Team:BostonU/Modeling
Modeling | Dimerization Domains | Experimental Workflow |
Modeling
One of the main aspects of our project was to develop and refine a model that would help us predict the best places to split a protein, in order to most efficiently implement conditional dimerization. Protein primary sequence corresponds to the fundamental structure of the polypeptide chain; it is comprised of a string of amino acids that are covalently linked by peptide bonds. Theoretically, given that a protein that is n amino acids long, there are n-1 places to split the protein, since one can split the primary sequence between any amino acid (i.e. any peptide bond can be cleaved to yield two halves of the protein).
Testing all of these configurations individually would be an incredibly infeasible problem, particularly given our time, cost, and effort constraints. Typically, many researchers that are interested in splitting proteins rely on annotated primary sequences corresponding to functional domains that are generally understood through crystal structure (generally the quaternary structure). However, this can be a laborious trial-and-error process, and oftentimes the crystal structures of proteins are not known. Furthermore, it does not account for other fundamental structural aspects related to protein folding, including secondary and tertiary structures.
A model was previously developed in Matlab by a graduate student in Wilson Wong’s lab, Billy Law; we built off of Billy’s preliminary model in our project. The overall goal of the model was to narrow down the window of split site choices by focusing on feasible regions - regions that would be least likely to interfere with secondary, tertiary, and quarternary structure elements. We hypothesized that such a model could lead to an important predictive tool for scientists, if it could ultimately find the few optimal places to split a protein that would create inert split halves but yield robust activity when dimerization occurs.
We focused on three major criteria to narrow down split site choices.
Our first criterion was to avoid the secondary structures in the protein: the alpha helices and beta sheets. (This was part of Billy’s original model.) We hypothesized that splitting through these sheets could also potentially disrupt folding activity and function.
We used an online tool called JPRED to predict where there would be alpha helices and beta sheets in the protein. It also predicted where there were likely a few catalytic residues. This tool required input of the primary structure (linear amino acid sequence) of the protein as the input, and gave an output with the secondary structure prediction based on the linear sequence. The model aligned the secondary structure prediction regions against the primary sequence, and we did not pick split sites that fell in these regions.

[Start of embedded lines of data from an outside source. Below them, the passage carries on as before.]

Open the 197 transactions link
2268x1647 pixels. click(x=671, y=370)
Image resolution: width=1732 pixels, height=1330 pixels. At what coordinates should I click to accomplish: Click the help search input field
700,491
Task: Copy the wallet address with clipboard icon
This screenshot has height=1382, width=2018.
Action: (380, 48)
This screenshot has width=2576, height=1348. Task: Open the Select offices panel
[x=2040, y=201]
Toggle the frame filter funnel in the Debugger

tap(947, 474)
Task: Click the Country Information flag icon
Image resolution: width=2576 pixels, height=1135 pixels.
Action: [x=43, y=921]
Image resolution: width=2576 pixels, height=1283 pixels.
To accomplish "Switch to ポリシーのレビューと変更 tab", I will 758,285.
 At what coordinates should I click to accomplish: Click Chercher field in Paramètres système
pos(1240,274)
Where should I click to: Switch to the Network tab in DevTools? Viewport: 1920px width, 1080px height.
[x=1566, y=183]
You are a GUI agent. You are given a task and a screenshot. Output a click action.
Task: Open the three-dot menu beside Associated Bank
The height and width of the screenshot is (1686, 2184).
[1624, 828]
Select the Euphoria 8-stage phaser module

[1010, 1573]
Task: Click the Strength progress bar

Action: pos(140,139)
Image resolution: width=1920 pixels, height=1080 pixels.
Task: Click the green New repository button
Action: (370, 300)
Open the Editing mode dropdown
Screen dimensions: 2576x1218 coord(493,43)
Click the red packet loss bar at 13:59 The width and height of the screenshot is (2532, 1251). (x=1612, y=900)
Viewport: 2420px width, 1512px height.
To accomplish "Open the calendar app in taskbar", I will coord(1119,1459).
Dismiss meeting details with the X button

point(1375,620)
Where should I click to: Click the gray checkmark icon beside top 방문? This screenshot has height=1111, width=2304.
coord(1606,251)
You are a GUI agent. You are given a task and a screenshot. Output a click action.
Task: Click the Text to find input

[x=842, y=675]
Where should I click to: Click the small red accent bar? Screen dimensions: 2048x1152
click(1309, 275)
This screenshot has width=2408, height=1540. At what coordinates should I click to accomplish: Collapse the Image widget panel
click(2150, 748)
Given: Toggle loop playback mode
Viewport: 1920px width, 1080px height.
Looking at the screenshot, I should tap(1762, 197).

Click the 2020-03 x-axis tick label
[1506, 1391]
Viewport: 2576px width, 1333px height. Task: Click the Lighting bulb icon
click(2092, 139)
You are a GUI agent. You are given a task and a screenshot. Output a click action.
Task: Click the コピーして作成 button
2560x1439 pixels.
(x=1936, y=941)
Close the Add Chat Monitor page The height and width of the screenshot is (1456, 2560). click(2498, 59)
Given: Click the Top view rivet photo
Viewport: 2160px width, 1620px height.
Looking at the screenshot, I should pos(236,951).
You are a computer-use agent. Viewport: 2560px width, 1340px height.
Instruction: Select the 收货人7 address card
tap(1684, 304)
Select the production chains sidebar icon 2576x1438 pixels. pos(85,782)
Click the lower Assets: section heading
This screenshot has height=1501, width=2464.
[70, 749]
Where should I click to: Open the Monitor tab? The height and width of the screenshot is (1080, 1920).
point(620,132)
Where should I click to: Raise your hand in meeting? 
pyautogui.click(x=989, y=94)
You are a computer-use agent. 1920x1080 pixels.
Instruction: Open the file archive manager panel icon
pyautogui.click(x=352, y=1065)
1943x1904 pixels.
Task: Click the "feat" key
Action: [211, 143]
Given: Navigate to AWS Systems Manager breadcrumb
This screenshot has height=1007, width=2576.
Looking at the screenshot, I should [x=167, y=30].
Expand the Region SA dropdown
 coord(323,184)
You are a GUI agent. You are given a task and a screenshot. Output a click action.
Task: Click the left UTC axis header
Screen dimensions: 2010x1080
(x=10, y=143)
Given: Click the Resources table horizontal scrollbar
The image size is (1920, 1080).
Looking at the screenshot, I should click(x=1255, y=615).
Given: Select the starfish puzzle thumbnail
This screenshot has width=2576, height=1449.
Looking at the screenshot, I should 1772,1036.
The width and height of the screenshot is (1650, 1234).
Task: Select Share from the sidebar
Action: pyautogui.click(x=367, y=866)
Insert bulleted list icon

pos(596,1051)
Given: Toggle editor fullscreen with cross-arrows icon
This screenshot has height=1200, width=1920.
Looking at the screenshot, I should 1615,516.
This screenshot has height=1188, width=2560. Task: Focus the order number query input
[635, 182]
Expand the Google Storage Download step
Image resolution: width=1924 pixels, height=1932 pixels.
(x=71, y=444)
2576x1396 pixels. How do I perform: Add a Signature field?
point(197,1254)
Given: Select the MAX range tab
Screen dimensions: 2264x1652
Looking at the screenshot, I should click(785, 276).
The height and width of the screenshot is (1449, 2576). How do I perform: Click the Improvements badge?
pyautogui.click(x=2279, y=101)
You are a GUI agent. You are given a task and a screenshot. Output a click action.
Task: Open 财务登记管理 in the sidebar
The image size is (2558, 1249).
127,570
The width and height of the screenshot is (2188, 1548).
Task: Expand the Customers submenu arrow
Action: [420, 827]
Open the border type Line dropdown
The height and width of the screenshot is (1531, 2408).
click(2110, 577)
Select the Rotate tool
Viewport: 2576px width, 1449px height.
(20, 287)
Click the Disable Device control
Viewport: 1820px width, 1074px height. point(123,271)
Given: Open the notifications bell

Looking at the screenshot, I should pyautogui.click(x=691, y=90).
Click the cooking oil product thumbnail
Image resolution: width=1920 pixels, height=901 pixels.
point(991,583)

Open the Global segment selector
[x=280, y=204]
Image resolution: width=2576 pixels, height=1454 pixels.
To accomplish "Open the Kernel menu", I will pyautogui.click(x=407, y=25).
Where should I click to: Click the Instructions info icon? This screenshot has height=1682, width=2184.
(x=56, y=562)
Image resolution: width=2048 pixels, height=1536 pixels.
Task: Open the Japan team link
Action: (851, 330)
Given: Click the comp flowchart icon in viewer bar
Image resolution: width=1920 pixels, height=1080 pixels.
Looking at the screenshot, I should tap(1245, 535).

Our second criterion was to avoid largely hydrophobic regions, likely corresponding to the protein’s interior regions. (This was part of Billy’s original model.) Proteins often tend to adopt globular structures that bury hydrophobic residues within a core, such that they do not unfavorably interact with hydrophilic solvents. The exterior surface residues, in contrast, are generally hydrophilic. We hypothesized that splitting a protein through its hydrophobic core could potentially greatly interfere with its folding ability and overall function. Therefore, we focused on avoiding hydrophobic regions in the protein and targeting hydrophilic regions.
We used the Janin hydrophobicity scale1, which assigns each amino acid in the primary sequence an index based on how hydrophobic it is (the higher the number is, the “more hydrophobic” the amino acid is). We took a running average of the hydrophobicity of 11 consecutive amino acids in the model to create a hydrophobicity profile of the entire protein. The model aligned the hydrophobicity profile against the primary sequence, and we did not pick split sites that fell in hydrophobic windows.
Using these criteria, we were able to build and manipulate a model in Matlab that would help us predict the best places to split our proteins. Below are the hydrophobicity curves for each of the proteins that we split produced by our model, along with the split sites that we chose shown in black.
We realized that these criteria do not account for a protein’s 3-D structure. As a result, our model ignores the loops and turns in between alpha helices and beta sheets. Loops and turns are structures in the protein that can contribute the most to protein function, such as binding sites, and can be identified in a protein’s 3-D structure.
However, not all proteins have known 3-D structures. We therefore conclude that our model can be used when 3-D structures are unknown, but in order to best identify the most viable split sites, it can be more beneficial to examine the 3-D structure of a protein.